Thursday, January 29, 2015

Avoiding Adjunct Hell

Brandy Robinson writes about "Adjunct Hell: Getting Unstuck"(facultyclub, 2015). "Adjunct hell" has a good description of the problems of being a part time university teacher. But I am not so sure of the solutions offered. The obvious one not mentioned is "don't do it". Universities produce far more graduates than there are academic jobs for. Adjuncts will always have a status (and pay) about the same as the people who pack shelves at supermarkets during the middle of the night. Two methods I found to cope with being an adjunct are to get yourself trained in how to teach (even if you have to pay for the training yourself) and teach whole courses, not bits of courses other people are running.

One tendency I have noticed with full time tenured staff, as well as adjuncts, is to complain about not having time for teaching, while engaging in unproductive approaches to it. An example is providing voluminous comments when marking assignments.

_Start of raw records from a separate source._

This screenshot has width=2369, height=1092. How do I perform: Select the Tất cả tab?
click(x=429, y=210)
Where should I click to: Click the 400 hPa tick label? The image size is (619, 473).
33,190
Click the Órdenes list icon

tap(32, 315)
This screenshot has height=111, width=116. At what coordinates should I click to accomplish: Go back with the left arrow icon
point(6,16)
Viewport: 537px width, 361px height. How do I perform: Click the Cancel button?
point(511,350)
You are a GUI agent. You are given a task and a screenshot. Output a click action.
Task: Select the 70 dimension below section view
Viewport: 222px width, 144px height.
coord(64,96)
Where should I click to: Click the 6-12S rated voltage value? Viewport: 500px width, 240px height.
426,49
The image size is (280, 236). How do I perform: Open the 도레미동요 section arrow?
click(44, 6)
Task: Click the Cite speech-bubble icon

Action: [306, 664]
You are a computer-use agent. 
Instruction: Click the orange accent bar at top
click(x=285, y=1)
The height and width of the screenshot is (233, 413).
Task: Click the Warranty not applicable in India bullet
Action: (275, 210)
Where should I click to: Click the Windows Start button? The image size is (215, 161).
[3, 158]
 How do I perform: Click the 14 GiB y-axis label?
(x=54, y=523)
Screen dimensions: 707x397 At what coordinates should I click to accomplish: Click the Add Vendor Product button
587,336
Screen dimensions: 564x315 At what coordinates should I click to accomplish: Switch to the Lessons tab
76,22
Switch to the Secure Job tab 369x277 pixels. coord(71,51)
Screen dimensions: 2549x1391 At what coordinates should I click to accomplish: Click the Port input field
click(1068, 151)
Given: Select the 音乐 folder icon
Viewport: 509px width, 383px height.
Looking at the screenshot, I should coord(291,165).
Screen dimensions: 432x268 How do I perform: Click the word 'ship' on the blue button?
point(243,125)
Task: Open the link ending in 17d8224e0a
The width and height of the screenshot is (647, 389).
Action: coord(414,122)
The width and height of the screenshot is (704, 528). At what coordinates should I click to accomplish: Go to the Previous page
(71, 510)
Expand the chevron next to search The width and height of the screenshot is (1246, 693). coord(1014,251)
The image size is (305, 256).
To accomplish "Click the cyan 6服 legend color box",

There is plenty of research to show students don't read these comments (the longer the comments, the less they read). It is a particularly pointless activities with a final assessment item. I suspect that this is done for the ego of the teacher, not the education of the student: so they can get in the last word.

A professional teacher has an obligation to teach within the resource constraints set for them. If only 30 minutes is allocated per assessment item, a teacher who spends an hour on each is not doing their institution, or the student a favor, they are wasting everyone's time and acting unprofessionally. If the teaching activity can't be done within the resources, then redesign it. If it still can't be done then ask for more resources. If the resources are not provided, then don't "make do" and end up doing a bad job, do something else instead which is feasible (or don't teach the course at all).